Burkina Faso’s capital Ouagadougou on Friday woke up to the sounds of gunfire and the country’s national broadcaster was temporarily taken off the air, a source told CNN Friday.
The country’s military junta, which took power in a coup in late January, acknowledged an attack “following a mood swing by some elements of the National Armed Forces” and said talks were underway to restore calm.
“The enemy that is attacking our country only wants to create division among Burkinabes to accomplish its destabilization,” Burkina Faso President Lieutenant-Colonel Paul-Henri Damiba said in a Facebook statement Friday. Damiba urged citizens to remain calm.
The streets of Ouagadougou have since returned to normality and people were going about their business, the source told CNN.
Armed assailants kill about 50 people in eastern Burkina Faso
The source added that soldiers were guarding the presidential palace and the building that houses the national broadcaster but were not exhibiting any aggressive behavior toward civilians.
Heavy gunfire was heard coming from the main military camp and some residential areas of Ouagadougou early on Friday morning.
Several armed soldiers were seen taking positions along the main avenue leading to the presidency.
Soldiers were also seen blocking access to administrative buildings and the national television.
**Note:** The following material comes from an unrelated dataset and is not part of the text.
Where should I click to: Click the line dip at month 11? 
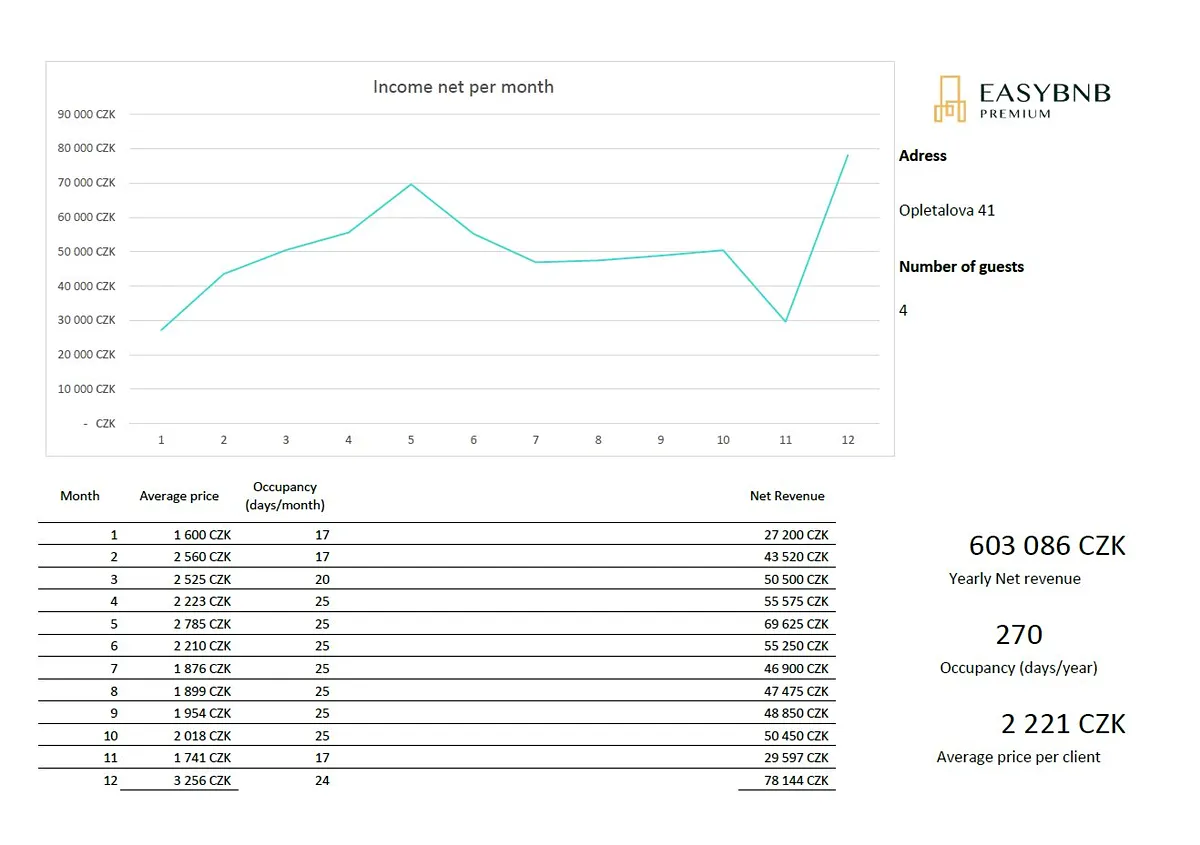(x=786, y=321)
The military junta took power in a coup on Jan. 24, ousting President Roch Kabore and dissolving the government.
But attacks persist and the army is in disarray. This week, unknown assailants killed eleven soldiers during an attack on a 150-vehicle convoy taking supplies to a town in northern Burkina Faso.
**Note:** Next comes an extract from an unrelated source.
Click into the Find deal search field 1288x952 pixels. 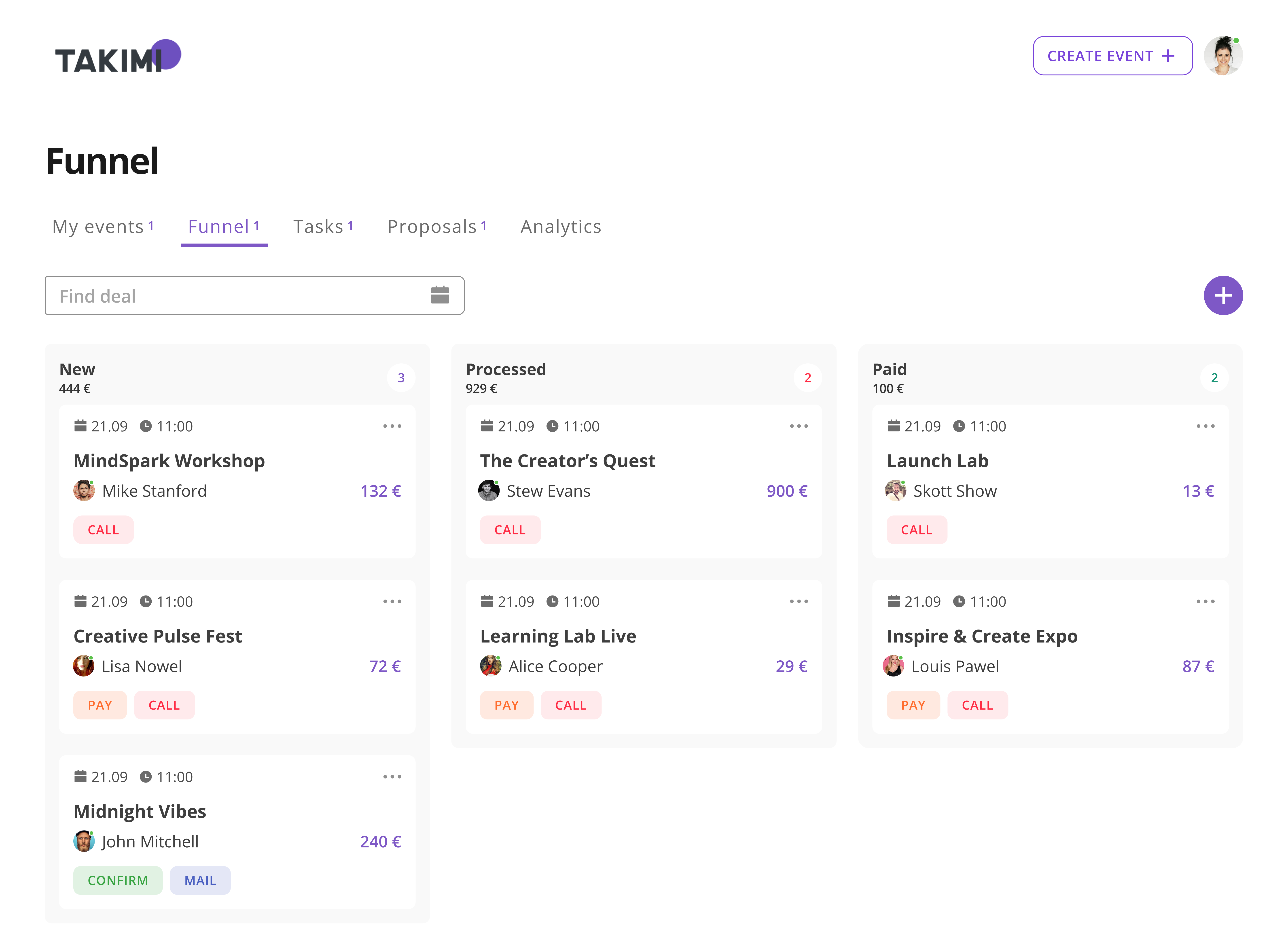click(231, 296)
Fifty civilians are missing.
Large areas of the north and east have become ungovernable since 2018. Millions have fled their homes, fearing further raids by gunmen who frequently descend on rural communities on motorbikes. Thousands have been killed in attacks.
The West African country, one of the world’s poorest, has become the epicenter of the violence that began in neighboring Mali in 2012 but which has since spread across the arid expanse of the Sahel region south of the Sahara Desert.
In his first statement at the time, coup leader Colonel Paul-Henri Sandaogo Damiba vowed to restore security after years of violence carried out by Islamist militants linked to al Qaeda and Islamic State.